Minimum tax on foreign income. The U.S. would institute a reformed minimum tax on the foreign income of U.S. multinational firms with a 15 percent deduction relative to the domestic rate, resulting in rates of approximately 23 or 25 percent on nearly all foreign income. The U.S. would also adopt the backstop provision of the Pillar Two tax framework, the under-taxed profits rule (UTPR). The U.S. export subsidy policy (FDDEI, formerly FDII) would be repealed. Other U.S. minimum taxes (BEAT and CAMT) would be “turned off” for many taxpayers, as they would no longer be necessary.
Improvements to Pillar Two. After enacting these reforms, the U.S. would partner with other governments in another round of international negotiations on international tax, with the aim of strengthening and simplifying international collective action around tax competition. Clausing argues that the U.S. has a lot to gain from embracing the Pillar Two reforms—and a lot to lose if the multilateral framework ultimately falls apart due to U.S. opposition. With U.S. support, the Pillar Two framework would likely be even more stable, serving as a solid foundation for future efforts to strengthen and simplify international tax cooperation.

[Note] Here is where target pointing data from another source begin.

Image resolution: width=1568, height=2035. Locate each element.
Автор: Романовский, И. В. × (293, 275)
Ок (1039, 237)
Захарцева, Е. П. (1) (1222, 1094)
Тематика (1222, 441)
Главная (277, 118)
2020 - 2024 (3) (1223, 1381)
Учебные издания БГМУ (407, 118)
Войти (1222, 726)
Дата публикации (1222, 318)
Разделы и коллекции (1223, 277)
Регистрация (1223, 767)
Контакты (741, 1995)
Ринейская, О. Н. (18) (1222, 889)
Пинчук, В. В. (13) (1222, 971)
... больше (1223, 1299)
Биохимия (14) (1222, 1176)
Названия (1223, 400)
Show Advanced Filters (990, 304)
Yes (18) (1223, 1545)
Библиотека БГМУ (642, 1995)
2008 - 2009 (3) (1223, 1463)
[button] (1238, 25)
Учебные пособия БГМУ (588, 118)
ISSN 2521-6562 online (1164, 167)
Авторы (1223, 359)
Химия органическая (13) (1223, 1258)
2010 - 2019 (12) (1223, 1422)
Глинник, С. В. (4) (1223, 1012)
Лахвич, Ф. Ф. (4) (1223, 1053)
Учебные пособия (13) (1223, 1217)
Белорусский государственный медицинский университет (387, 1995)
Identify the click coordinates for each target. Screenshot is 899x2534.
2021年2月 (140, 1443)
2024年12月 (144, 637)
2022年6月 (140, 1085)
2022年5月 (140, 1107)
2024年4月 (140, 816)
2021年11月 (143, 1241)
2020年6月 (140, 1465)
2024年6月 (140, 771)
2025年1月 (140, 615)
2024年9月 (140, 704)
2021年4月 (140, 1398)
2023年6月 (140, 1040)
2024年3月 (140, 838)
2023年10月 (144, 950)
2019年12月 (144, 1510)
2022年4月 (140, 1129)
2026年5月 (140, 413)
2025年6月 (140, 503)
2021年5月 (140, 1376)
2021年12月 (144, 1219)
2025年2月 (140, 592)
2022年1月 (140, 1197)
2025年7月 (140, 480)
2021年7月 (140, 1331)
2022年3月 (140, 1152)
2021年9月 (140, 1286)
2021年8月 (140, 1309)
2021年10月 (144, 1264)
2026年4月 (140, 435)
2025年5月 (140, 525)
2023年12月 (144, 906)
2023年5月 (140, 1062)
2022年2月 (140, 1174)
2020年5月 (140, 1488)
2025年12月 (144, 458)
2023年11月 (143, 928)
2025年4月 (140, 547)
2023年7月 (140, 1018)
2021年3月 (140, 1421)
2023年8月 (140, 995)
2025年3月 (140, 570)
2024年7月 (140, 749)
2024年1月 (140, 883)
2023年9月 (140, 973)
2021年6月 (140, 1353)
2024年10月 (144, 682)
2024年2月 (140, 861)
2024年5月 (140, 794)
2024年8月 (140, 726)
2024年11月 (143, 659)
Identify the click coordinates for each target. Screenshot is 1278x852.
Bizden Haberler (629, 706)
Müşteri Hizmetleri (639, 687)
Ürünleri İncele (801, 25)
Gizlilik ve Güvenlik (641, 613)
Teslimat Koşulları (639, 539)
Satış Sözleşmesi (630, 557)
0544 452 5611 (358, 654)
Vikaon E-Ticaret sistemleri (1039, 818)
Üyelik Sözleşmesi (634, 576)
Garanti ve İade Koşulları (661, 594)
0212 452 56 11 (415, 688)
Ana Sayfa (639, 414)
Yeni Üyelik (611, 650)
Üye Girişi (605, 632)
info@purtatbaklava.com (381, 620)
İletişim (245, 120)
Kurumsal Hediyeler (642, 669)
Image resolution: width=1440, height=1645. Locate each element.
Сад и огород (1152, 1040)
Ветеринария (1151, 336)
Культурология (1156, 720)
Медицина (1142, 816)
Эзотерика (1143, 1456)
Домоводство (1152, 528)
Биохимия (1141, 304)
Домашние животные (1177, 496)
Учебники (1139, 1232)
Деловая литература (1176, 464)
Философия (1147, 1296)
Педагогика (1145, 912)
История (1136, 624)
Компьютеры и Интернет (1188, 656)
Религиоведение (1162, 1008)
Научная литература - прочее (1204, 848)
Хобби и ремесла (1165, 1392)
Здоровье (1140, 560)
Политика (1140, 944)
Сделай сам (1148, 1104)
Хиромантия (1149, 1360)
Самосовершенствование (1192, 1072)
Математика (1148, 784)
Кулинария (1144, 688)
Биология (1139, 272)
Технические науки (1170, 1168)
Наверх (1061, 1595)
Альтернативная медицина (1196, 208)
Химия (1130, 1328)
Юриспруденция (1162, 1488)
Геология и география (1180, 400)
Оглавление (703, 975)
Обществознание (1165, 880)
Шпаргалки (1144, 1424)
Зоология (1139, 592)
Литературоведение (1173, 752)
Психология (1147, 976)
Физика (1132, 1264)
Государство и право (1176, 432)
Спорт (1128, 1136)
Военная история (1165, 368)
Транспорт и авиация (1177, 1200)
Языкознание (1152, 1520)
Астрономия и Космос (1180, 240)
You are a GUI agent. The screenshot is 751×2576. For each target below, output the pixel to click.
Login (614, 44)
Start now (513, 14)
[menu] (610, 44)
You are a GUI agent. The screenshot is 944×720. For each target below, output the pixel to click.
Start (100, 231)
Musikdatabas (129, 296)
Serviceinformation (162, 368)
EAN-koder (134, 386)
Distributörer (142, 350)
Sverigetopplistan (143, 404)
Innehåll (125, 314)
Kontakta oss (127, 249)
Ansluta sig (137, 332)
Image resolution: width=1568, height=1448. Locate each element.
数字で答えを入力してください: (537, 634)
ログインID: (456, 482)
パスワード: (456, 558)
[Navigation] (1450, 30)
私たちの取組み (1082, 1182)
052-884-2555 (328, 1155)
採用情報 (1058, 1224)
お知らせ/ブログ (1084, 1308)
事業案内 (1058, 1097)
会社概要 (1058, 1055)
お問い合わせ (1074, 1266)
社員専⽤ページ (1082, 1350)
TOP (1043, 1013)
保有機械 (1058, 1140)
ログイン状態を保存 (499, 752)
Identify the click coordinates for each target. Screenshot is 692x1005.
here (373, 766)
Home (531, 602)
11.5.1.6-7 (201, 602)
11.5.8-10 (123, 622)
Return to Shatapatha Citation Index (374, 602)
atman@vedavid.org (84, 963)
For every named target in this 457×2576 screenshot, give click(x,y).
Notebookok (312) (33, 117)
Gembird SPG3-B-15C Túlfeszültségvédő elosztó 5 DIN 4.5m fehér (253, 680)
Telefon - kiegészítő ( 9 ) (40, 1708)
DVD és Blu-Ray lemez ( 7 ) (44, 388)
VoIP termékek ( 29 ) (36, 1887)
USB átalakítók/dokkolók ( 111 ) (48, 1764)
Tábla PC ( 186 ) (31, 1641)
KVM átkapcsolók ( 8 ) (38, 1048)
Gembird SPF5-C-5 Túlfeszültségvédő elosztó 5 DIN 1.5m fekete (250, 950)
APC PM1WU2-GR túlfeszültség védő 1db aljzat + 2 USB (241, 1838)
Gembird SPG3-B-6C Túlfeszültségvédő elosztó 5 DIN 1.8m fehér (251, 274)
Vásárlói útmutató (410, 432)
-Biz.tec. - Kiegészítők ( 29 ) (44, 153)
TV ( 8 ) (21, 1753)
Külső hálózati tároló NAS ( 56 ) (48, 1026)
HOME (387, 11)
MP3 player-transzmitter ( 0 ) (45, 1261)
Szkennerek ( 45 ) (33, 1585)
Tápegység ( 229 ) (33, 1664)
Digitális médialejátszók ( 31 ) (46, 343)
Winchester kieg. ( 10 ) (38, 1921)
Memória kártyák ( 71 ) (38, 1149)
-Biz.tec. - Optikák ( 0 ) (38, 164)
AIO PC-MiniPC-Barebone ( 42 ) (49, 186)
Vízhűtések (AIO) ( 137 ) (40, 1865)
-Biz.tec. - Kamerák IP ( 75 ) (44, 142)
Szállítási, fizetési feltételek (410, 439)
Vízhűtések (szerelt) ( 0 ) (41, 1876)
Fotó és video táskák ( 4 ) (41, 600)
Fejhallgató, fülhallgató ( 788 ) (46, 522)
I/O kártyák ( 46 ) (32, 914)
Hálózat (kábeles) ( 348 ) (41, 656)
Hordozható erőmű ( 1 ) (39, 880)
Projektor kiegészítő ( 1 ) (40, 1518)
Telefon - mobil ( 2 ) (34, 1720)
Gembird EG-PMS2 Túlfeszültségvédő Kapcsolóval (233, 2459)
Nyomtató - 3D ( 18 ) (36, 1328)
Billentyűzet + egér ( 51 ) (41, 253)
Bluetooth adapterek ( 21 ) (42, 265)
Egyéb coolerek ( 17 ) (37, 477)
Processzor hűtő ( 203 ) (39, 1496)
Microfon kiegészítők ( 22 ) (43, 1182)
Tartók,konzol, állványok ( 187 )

This proposal would raise about 0.9 percent of GDP in new tax revenue, $4.0 trillion in revenue over the 2030–39 budget window (or $3.4 trillion from 2026-35), the Penn Wharton Budget Model estimates. The policies would also make the tax system more progressive, more administrable, and would better align the U.S. corporate tax system with efforts to tackle tax competition and profit shifting abroad, setting the stage for more productive cooperative efforts on economic governance.